Entre as sombras ensolaradas


A sombra fúnebre anuncia que os olhos cessaram o brilho. O dia escurece em tons alaranjados enquanto os pensamentos estão entrelaçados. Sentimento de perca da essência esperançosa, criativa, sorridente. Perdida pelos corredores que parecem desaguar em um único mar cinza perolado.
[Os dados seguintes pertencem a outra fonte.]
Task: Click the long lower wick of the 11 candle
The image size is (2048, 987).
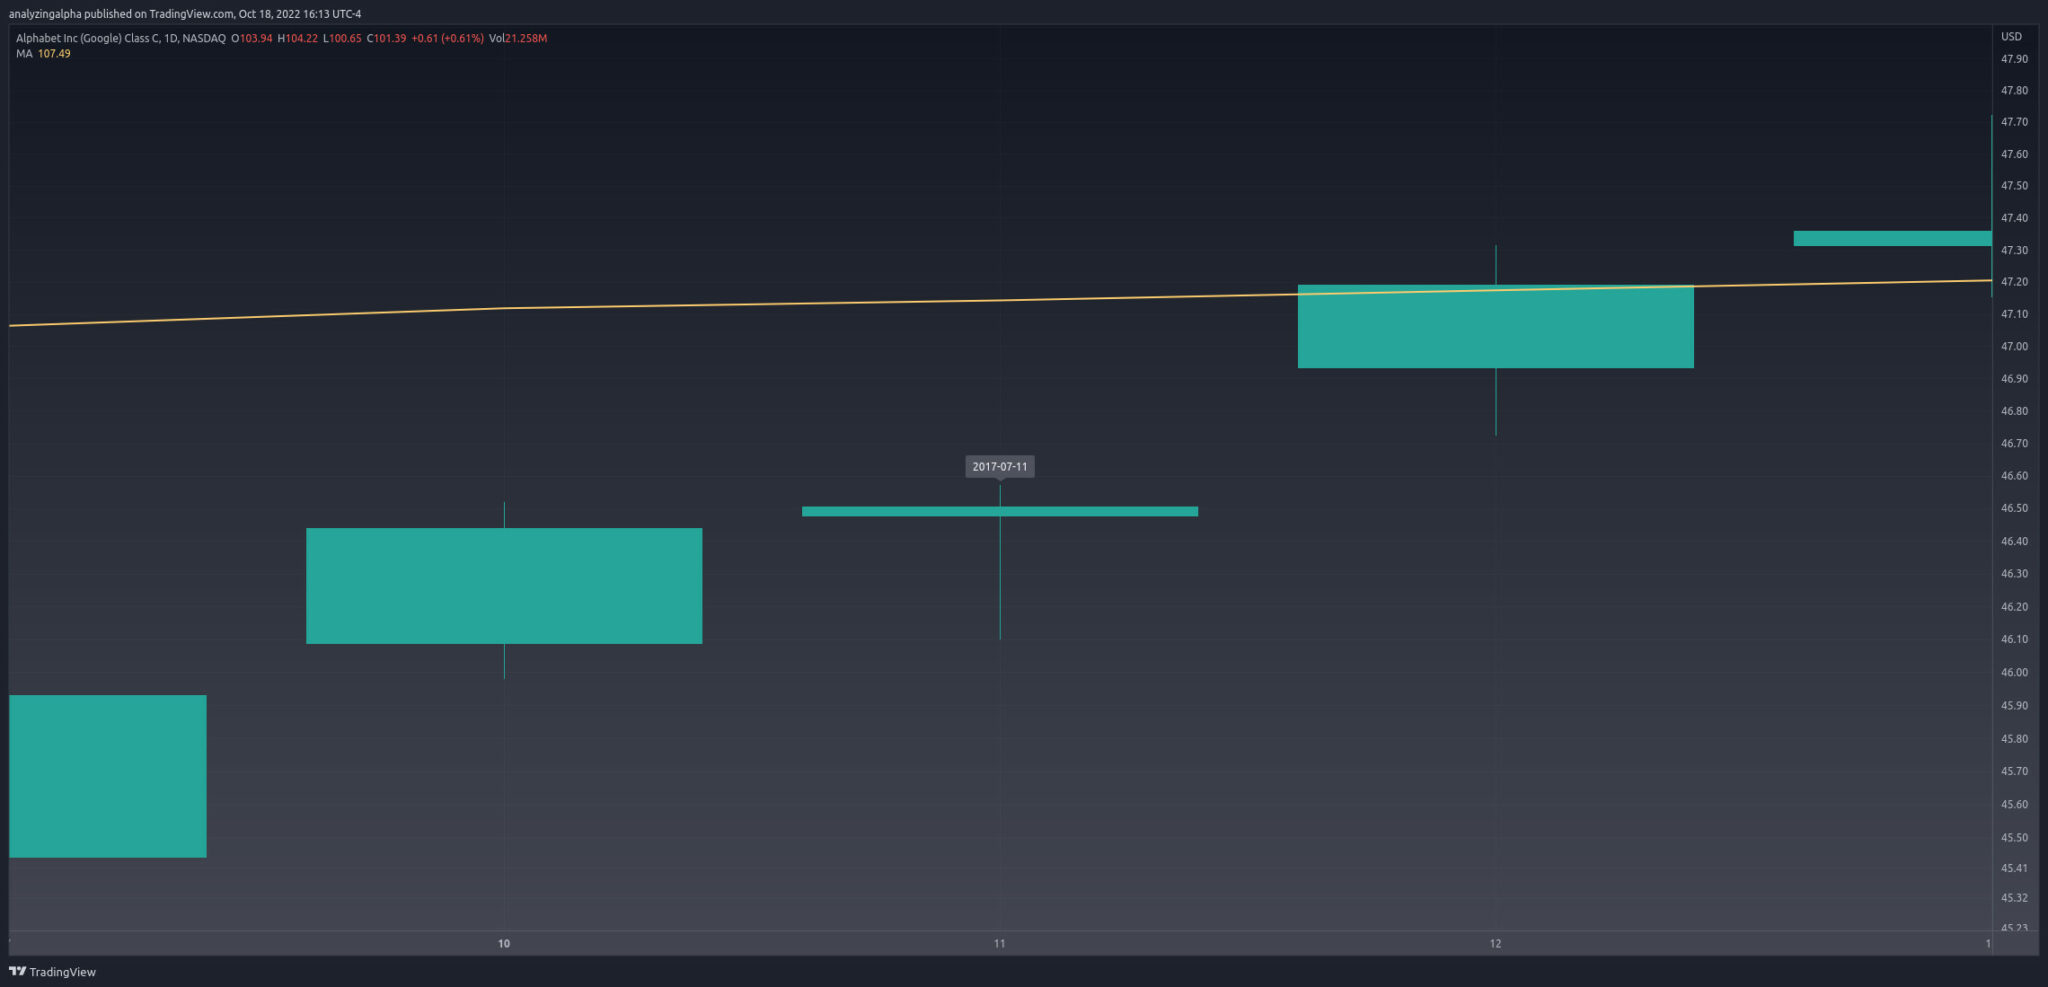Action: coord(1000,580)
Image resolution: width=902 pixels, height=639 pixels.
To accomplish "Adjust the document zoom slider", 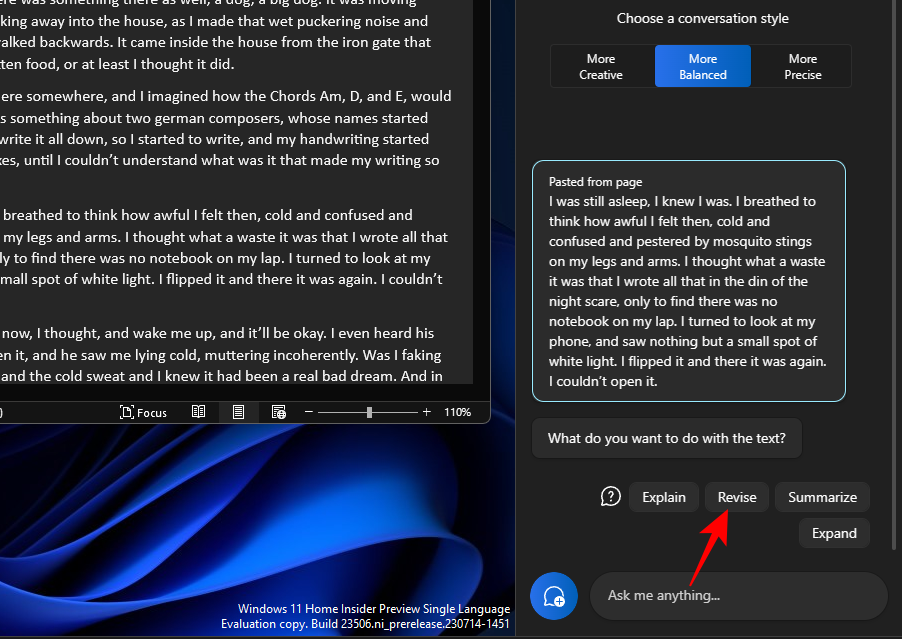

Ajeita os óculos, tenta alinhar os fios de cabelo. Nenhum sorriso, nenhum cumprimento. Sendo invadida pelo estrondoso silêncio da orquestra de morcegos. As gargalhadas eram de vidro; as lágrimas de pelúcia. As vozes sussurram no ouvido que talvez tudo não tenha mais sentido. As besteiras nunca pareceram tão infantis, os batimentos vitais nunca pareceram tão desacelerados. Gira mundo, acelere-se. Nostalgia de sorrisos proibidos, de festas de pijama, das rodinhas de rock'n roll, dos bancos sombreados por flores de outono, das noites bem dormidas, dos olhos de menina. A mochila está vazia e de quase duas décadas não se leva nada. Pendure-se entre todos os amigos e no último dia se verá rodeada de desconhecidos. Pise cabisbaixa em um lugar fora de segurança e descubra um sentimento estranho e verdadeiro de quem deseja seu bem. Era retraída e tinha alma, abriu-se para transformar em cinzas. Morta estando viva, acomodada temendo o futuro sombrio.